Besides this function, Estrogen receptor beta plays a key role in skin and in the cardiovascular system to reduce oxidative stress but also inflammation.
Thus, there is a huge demand for estrogen replacement therapeutics acting on beta estradiol receptors but not activating alpha estrogen receptors and thus increasing the risk to develop cancer. Plant derived therapeutics might be such desirable therapeutic since usually they do have a broad range of activities, which could be used for the various symptoms occurring with menopause.
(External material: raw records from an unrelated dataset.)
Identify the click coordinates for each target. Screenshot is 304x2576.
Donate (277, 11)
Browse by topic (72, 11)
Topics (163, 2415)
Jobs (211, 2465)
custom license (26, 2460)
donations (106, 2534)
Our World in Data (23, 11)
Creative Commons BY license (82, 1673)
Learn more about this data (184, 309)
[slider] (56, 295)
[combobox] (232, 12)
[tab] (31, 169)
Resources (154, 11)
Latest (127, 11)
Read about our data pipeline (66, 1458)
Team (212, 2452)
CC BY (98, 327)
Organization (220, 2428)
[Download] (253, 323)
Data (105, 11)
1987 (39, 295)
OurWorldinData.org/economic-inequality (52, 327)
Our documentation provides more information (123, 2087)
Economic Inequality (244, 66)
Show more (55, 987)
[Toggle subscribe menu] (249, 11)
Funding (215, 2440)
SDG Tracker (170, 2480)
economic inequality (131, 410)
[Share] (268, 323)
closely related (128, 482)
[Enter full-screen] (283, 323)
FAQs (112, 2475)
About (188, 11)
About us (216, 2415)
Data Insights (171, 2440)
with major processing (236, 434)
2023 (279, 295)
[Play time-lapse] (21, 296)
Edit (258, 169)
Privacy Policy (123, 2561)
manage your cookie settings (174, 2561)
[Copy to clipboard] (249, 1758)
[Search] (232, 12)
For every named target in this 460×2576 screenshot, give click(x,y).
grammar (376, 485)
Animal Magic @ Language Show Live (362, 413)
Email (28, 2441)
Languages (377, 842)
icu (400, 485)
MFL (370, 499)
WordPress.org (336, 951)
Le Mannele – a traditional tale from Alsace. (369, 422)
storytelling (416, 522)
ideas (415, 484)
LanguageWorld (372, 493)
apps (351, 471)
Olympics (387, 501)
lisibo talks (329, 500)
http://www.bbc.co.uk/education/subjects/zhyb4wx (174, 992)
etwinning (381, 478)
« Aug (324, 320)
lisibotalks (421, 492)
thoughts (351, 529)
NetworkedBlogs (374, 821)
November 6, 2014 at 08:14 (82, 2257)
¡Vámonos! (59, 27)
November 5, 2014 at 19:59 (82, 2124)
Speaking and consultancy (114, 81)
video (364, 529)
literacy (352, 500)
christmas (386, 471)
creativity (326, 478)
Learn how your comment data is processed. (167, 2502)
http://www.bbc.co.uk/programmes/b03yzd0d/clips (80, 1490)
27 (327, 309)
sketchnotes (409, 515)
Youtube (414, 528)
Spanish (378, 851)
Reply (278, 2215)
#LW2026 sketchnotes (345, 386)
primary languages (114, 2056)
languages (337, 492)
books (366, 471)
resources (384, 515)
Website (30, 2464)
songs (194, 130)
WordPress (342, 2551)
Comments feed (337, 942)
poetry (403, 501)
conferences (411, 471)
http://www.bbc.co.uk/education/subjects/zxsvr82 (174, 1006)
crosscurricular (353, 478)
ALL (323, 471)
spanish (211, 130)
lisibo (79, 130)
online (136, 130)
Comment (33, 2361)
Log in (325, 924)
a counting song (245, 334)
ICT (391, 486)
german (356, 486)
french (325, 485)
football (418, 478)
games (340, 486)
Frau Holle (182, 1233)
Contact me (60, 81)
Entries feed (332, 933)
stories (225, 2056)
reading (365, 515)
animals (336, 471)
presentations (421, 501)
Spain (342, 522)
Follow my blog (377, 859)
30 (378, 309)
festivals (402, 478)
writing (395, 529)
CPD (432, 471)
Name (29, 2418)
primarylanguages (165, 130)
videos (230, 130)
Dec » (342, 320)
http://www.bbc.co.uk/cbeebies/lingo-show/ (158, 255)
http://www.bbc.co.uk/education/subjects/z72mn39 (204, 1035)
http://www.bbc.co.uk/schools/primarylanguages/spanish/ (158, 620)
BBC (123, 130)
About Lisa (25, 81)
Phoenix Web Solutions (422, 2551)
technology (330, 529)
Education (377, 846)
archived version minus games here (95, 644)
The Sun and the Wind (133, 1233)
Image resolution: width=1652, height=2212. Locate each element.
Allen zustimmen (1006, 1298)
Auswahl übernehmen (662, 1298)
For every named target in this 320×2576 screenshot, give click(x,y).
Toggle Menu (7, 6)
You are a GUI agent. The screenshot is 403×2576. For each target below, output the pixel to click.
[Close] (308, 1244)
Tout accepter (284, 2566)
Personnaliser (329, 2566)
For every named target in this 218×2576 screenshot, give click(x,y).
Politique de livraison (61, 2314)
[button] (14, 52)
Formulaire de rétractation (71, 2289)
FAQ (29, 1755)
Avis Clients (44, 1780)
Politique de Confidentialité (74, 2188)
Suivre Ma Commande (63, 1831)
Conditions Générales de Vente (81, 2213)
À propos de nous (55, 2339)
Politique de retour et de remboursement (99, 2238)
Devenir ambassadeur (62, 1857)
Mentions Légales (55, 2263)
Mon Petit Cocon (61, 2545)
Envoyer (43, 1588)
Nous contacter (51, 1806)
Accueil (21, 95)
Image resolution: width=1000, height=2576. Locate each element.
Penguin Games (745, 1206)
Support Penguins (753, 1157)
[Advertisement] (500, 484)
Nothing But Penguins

Phytoestrogens have long had a role in the treatment of various disorders. Hippocrates used Queen Anne’s lace, a plant phytoestrogen, to enhance contraception. The estrogenic effect of phytoestrogens was first recognized as a reproductive disorder in sheep after the sheep ingested a specific type of clover. Many phytoestrogens with mixed estrogen agonist and antagonist properties have been identified. In general, phytoestrogens are more soluble than estrogens but also are capable of exerting systemic effects. A wide variety of commonly consumed foods contain appreciable amounts of different phytoestrogens. Phytoestrogens consist of at least 20 compounds from 300 plants and are found in such common foods as parsley, garlic, soybeans, wheat, rice, dates, pomegranates, cherries, and coffee. In general, they are weaker than natural estrogens, easily broken down, and not stored in tissue. Accumulating evidence from molecular and cellular experiments and animal studies may confirm health benefits of phytoestrogens in relation to cardiovascular diseases, cancer, osteoporosis, and menopausal symptoms.
We therefor designed a platform to study the effects of products on menopause symptoms including various models and parameters shown to be involved in the symptoms accompanied with menopause.